- Jackie Mallon |
Given the conversation around diversity that has ignited the fashion industry over the past several years, an exhibition examining race and fashion might seem overdue. It took a professor from Parsons who since 2016 has been teaching an elective class entitled “Fashion and Race” at at the school to deliver it. “Fashion and Race: Deconstructing Ideas, Reconstructing Identities” on show at the Sheila C Johnson Design Center of Parsons offers the public the opportunity, through printed material, multi-media, and garments, to examine the “otherness” with which the industry has long treated people of color who operate within its environs, and to question the Western standard of beauty which has traditionally been seen as the only legitimate aesthetic. The work on display asserts the fashionability of black skin, black hair, black street style––indeed black femininity commands immediate attention upon entry in the form of a dramatic ruby Charles James-style gown with headpiece by Lashun Costor from a collection exploring the violence of the Jim Crow era, entitled “Strange Fruit.”
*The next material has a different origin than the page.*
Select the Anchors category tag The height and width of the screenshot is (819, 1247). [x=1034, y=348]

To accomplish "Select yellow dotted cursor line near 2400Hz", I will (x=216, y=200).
FashionUnited snatched a few moments with the organizer, Kimberly Jenkins, to discuss the work on display and the process of staging the show.
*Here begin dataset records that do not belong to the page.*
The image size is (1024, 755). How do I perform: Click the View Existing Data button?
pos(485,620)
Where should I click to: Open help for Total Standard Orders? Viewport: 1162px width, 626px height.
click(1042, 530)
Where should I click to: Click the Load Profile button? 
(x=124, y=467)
What were the greatest challenges in putting the show together?
I didn’t have challenges creatively; I’ve been very supported by the school of fashion and the Design Center gallery. The challenges arose from the budget—it was a crash course in curating, putting this together. The limitations a budget can impose will resonate with anyone seeking to to address major issues in a creative way––funding is vital. Other than that I was truly impressed with the support I got, everyone reached out, donated, volunteered.
How did you source all the different looks and artwork?
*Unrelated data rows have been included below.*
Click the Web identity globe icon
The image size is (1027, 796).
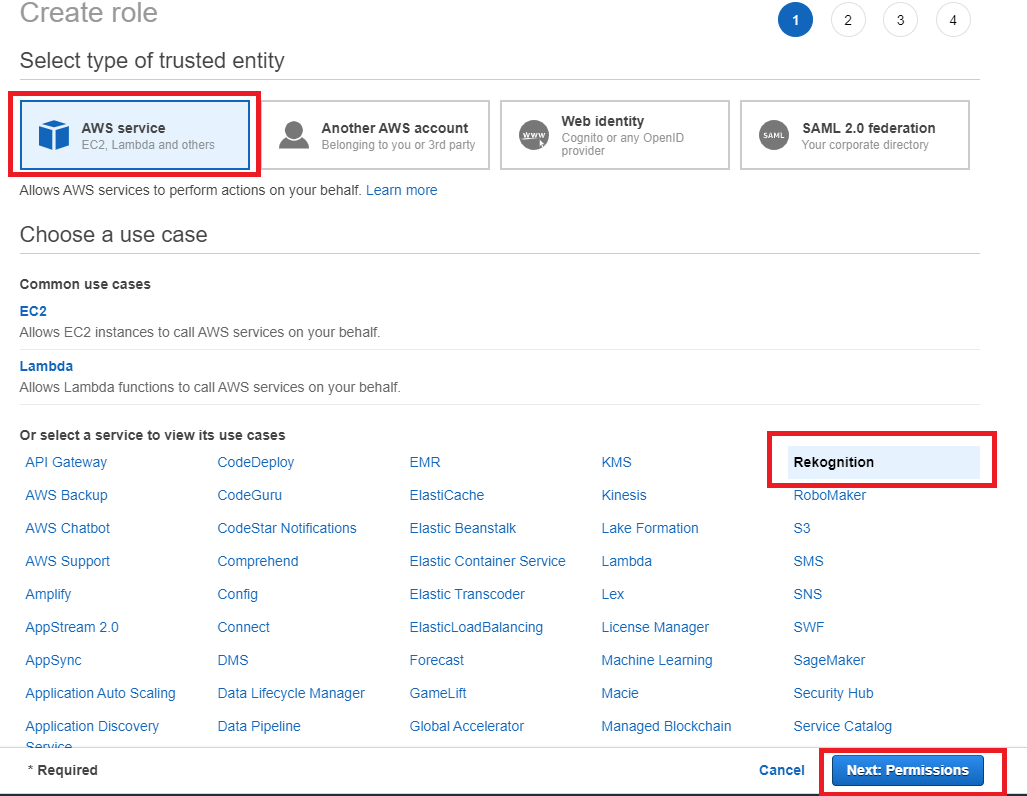(x=534, y=135)
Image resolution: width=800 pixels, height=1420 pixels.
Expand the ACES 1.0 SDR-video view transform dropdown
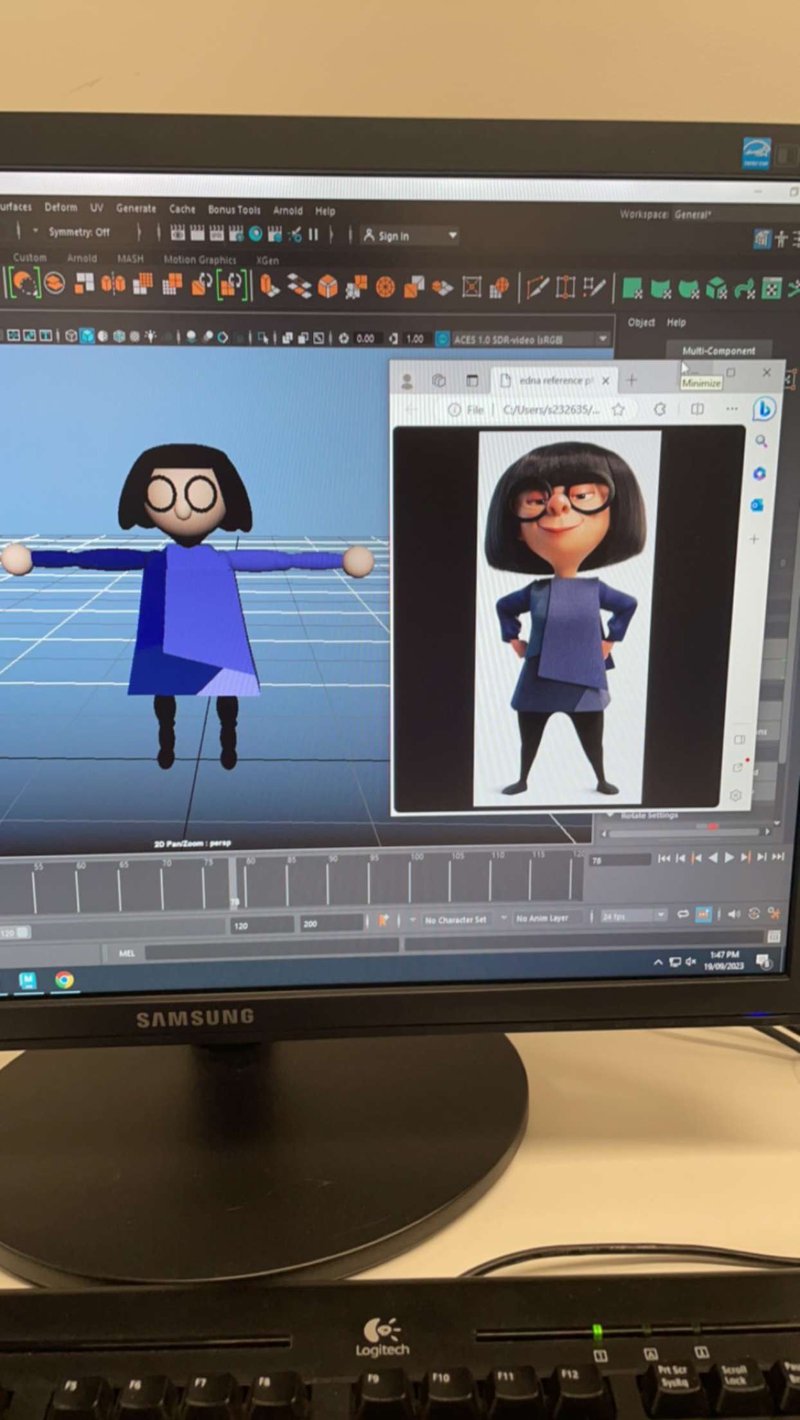[x=603, y=340]
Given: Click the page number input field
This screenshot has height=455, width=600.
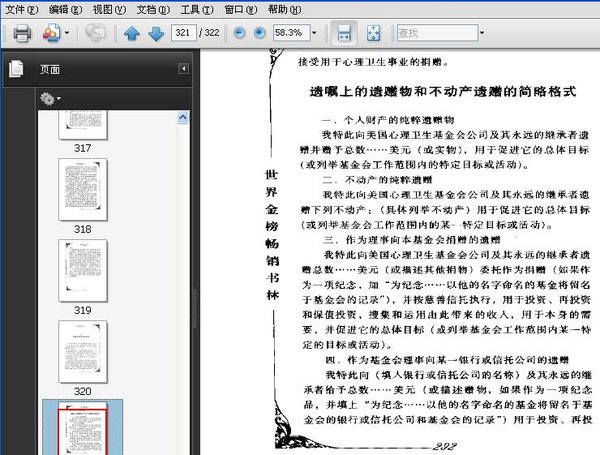Looking at the screenshot, I should [184, 33].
As a professor here at Parsons, it was opportune. The exhibit is a progression of the class I teach and many of the artists you see in this exhibition are former or current students so I reached out to those with really strong work and a focused point of view when it comes to addressing race in a critical and creative way, and they were enthusiastic to participate.
As a woman of color in fashion and in education, do you feel optimistic that the industry is changing for the better?
I feel optimistic for the generation of artists and designers who are coming out in these fields. They are brilliant, critical, they want to be the change they want to see. It is my hope that the fashion industry is prepared for them, because, not to pat myself on the back, but with classes like mine we are able to see that students are ready for these kinds of complicated conversations, they have questions, concerns, and some of them are angry. They don’t see enough diversity and inclusion, and we talk these things out and when they graduate, they are ready to shake things up. So really the fashion industry needs to get ready.
What do you hope to achieve from this exhibition?
I’ve laid it all out here for the people who are the powerbrokers in the industry who I want to make actual change, for them to come and see a creative discourse at work. Here you can see what the designers have to say about identity issues, about prison reform, about the lack of diversity in fashion photography, about how black bodies are treated in fashion, and you’ll see them interrogating the Western beauty canon. So it’s all laid out here for you if you want to learn and to hear what these young creatives have to say.
Fashion and Race: Deconstructing Ideas, Reconstructing Identities is on view at the Sheila C Johnson Design Center of Parsons until November 11, 2018.
Fashion editor Jackie Mallon is also an educator and author of Silk for the Feed Dogs, a novel set in the international fashion industry.